What to work on — Go line by line through the data and copy those with the word "will".

Stored data entries:
━━━━━━━━━━━━━━━━━━━━

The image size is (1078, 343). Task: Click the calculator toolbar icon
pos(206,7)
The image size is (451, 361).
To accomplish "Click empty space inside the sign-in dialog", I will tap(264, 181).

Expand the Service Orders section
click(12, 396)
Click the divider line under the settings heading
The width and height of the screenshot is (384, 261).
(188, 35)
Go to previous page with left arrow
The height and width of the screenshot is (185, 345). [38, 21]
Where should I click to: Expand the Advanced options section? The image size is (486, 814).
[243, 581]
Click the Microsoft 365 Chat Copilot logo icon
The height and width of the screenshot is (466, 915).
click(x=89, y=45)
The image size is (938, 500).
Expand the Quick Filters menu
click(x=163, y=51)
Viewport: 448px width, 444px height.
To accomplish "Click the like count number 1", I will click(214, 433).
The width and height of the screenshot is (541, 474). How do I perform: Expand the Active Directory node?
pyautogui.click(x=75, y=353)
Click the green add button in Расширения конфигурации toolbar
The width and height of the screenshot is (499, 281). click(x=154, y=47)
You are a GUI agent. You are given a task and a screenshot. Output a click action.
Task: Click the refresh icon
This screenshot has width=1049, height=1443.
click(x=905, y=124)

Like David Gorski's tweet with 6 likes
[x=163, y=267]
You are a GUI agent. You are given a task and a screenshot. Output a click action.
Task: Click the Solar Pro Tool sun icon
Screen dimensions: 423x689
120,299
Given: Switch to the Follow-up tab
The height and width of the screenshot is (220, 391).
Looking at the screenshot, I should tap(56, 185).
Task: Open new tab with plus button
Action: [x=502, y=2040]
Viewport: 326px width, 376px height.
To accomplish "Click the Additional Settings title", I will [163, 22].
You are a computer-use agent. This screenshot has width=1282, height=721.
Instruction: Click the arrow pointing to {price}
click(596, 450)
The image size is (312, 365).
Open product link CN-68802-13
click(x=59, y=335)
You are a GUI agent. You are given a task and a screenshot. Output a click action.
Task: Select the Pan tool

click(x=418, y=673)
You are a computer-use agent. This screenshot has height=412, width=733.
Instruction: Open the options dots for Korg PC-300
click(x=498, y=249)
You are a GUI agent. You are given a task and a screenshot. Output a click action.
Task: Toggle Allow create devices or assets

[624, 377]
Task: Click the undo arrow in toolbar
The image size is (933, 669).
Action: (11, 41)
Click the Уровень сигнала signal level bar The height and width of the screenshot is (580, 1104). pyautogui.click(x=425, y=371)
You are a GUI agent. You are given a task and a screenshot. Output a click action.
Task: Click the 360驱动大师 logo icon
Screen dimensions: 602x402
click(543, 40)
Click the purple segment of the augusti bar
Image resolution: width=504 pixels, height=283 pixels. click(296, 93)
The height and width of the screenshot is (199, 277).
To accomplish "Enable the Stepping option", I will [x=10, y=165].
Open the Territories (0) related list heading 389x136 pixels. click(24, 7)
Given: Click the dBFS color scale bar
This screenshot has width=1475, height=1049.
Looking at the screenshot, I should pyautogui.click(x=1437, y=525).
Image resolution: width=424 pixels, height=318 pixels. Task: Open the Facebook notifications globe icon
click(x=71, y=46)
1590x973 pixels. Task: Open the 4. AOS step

━━━━━━━━━━━━━━━━━━━━

Result for this task —
To accomplish "Click empty space inside the sign-in dialog", I will tap(264, 181).
To accomplish "Click the like count number 1", I will click(214, 433).
To accomplish "Click the Additional Settings title", I will [163, 22].
To accomplish "Enable the Stepping option", I will [x=10, y=165].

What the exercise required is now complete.